Возможно, глубже и острее других понимал это Грачев — его слово было решающим. Он в армии — высший единоначальник. Над ним — только Верховный Главнокомандующий. Грачев приказал собрать коллегию Минобороны, чтобы выслушать соображения генералитета. Это давало министру возможность обрести хоть какое-то алиби: окончательно решение Грачева на ввод войск в столицу опиралось на коллегиальное мнение, и таким образом он страховался на случай наихудшего варианта развития событий.
Но по строгому счету в ту ночь коллегии Минобороны не было: вместо почти четырех десятков ее членов в зале собралось человек пятнадцать. Не было зама Грачева генерал-полковника Бориса Громова, Главнокомандующего Сухопутными войсками генерал-полковника Владимира Семенова, некоторых других военачальников.
Было очевидно, что странное отсутствие большой группы высокопоставленных генералов на Арбате в столь важный момент вызвано их нежеланием ввязываться в «мокрое» дело. И это тоже был протест.

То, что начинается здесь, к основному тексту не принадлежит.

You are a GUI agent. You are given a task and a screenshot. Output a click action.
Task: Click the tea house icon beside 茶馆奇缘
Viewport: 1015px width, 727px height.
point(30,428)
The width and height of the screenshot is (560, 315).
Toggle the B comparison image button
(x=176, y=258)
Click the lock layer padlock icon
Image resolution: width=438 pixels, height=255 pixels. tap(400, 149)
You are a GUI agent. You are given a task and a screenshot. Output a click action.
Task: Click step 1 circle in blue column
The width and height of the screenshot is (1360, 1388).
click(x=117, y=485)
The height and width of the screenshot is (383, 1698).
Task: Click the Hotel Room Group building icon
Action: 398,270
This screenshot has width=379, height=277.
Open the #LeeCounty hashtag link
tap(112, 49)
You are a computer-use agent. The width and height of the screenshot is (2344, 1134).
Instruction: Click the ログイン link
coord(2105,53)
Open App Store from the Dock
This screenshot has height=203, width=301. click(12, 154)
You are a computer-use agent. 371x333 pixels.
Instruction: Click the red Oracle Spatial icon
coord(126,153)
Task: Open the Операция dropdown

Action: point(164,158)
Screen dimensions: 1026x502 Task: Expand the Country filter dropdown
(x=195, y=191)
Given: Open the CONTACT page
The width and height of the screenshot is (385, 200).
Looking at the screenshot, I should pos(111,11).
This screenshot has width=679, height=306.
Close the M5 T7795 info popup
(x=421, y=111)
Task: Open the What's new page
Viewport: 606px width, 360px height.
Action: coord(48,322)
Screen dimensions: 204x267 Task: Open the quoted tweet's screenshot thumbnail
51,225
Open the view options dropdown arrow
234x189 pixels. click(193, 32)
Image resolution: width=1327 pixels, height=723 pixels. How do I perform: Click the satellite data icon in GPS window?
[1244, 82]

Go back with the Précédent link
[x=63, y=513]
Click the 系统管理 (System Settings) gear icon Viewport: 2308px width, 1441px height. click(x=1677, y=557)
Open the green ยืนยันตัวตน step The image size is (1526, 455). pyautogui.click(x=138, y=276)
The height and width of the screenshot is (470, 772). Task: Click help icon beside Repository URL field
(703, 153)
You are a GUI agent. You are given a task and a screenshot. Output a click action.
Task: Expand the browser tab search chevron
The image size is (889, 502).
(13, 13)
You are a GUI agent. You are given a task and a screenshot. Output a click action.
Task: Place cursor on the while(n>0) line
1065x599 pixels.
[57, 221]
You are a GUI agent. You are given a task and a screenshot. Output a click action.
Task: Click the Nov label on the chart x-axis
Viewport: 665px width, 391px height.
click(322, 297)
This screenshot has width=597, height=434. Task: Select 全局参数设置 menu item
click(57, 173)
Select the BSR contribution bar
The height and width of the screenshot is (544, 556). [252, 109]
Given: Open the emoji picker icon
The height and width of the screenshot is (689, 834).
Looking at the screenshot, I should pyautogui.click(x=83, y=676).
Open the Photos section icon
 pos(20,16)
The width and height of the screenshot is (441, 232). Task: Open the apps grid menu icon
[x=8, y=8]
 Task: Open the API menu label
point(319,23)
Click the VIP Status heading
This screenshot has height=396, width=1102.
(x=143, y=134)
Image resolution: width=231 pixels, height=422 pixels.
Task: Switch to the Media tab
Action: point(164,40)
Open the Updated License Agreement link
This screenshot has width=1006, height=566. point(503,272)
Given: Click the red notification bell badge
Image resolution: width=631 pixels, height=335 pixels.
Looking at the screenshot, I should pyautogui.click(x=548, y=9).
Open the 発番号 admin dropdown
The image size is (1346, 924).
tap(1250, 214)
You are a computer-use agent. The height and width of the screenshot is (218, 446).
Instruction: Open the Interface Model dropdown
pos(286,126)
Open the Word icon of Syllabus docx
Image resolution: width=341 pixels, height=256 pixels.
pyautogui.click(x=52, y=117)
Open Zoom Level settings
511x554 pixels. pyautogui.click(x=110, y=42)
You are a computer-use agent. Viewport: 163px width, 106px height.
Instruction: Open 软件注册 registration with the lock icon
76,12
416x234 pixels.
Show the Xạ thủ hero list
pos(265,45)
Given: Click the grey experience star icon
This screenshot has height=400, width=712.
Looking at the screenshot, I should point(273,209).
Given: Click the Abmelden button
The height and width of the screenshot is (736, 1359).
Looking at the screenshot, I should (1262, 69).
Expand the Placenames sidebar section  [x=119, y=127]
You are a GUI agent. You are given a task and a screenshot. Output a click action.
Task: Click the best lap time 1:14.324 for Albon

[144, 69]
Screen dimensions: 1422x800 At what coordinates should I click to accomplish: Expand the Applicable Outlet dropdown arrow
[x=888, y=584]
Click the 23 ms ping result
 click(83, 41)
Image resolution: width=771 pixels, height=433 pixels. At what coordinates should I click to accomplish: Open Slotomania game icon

Странно вел себя и командующий войсками Московского военного округа генерал-полковник Леонтий Кузнецов (позже Грачев скажет о нем, что он «проявлял некоторую нерешительность»). Таманскую мотострелковую дивизию на марше к Москве штаб округа несколько раз по непонятным причинам тормозил (комдив, генерал-майор Валерий Евневич, доложил об этом в рапорте на имя заместителя министра обороны генерал-полковника Георгия Кондратьева).
Не понимая, почему такое происходит, Евневич не выдержал и послал к министру своего заместителя с жалобой. После его доклада Грачев вынужден был взять управление дивизией на себя.
Когда стало ясно, что побоища в центре Москвы уже не избежать, войска, повинуясь приказам командиров, с лютой ненавистью крестили матюками Верховного Главнокомандующего и всех, кто подвигал их к черте, где прозвучала команда «Огонь!».